Source extract:
◇ ◇ ◇ ◇ ◇
ATLANTA — ATLANTA -- Tom Glavine's curse is that he may be the best pitcher in baseball but the third-best pitcher on the Atlanta Braves.
After winning 20 games for the second year in a row, Glavine finds himself third in line against the Pittsburgh Pirates in the National League Championship Series, which opens tonight at Atlanta-Fulton County Stadium.
Braves manager Bobby Cox has instead decided to open the series with John Smoltz, whose curve is better than Glavine's, and follow with Steve Avery, who throws harder.
Glavine, 26, who started last year's series with Pittsburgh, will pitch third in the three-man rotation.
However, neither Smoltz nor Avery has won a Cy Young Award; Glavine has a chance to be the first pitcher since Sandy Koufax to win the honor two years in a row. Neither Smoltz nor Avery have been the All-Star Game's starting pitcher; Glavine is the first since Dave Stieb in '83-'84 to start two straight. Neither Smoltz nor Avery has won 20 games in a season; Glavine is the first Brave to have consecutive 20s since Warren Spahn did it in the 1960s.
◇ ◇ ◇ ◇ ◇
Collected material:
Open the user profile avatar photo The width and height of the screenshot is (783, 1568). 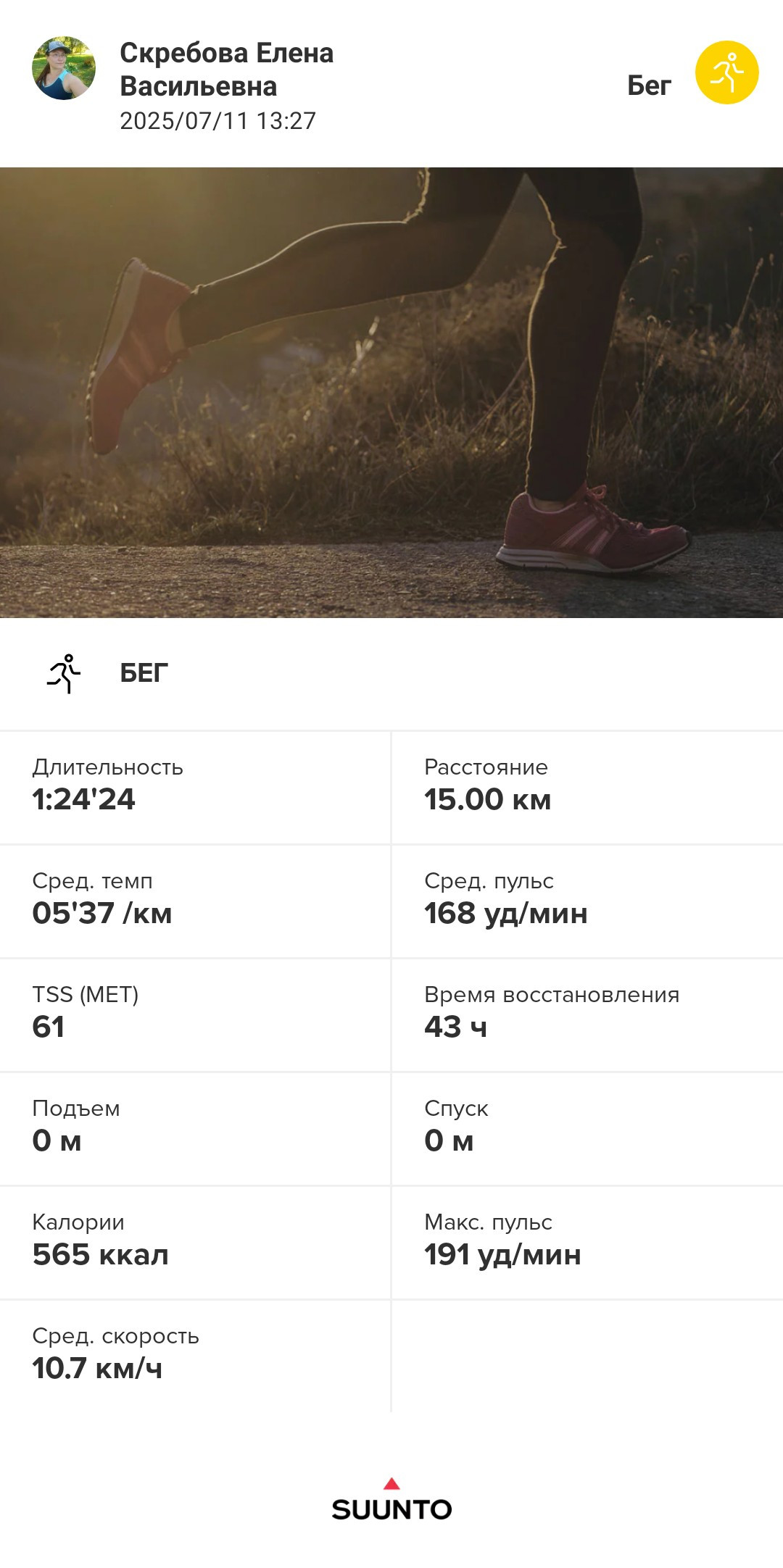64,68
◇ ◇ ◇ ◇ ◇
Problem A: From the Glavine article, copy the stretch from "Braves manager Bobby" through "the three-man rotation.".
Problem B: Name every person mentioned by name in the Glavine article.

Task output A:
Braves manager Bobby Cox has instead decided to open the series with John Smoltz, whose curve is better than Glavine's, and follow with Steve Avery, who throws harder.
Glavine, 26, who started last year's series with Pittsburgh, will pitch third in the three-man rotation.

Task output B: Tom Glavine, Bobby Cox, John Smoltz, Steve Avery, Sandy Koufax, Dave Stieb, Warren Spahn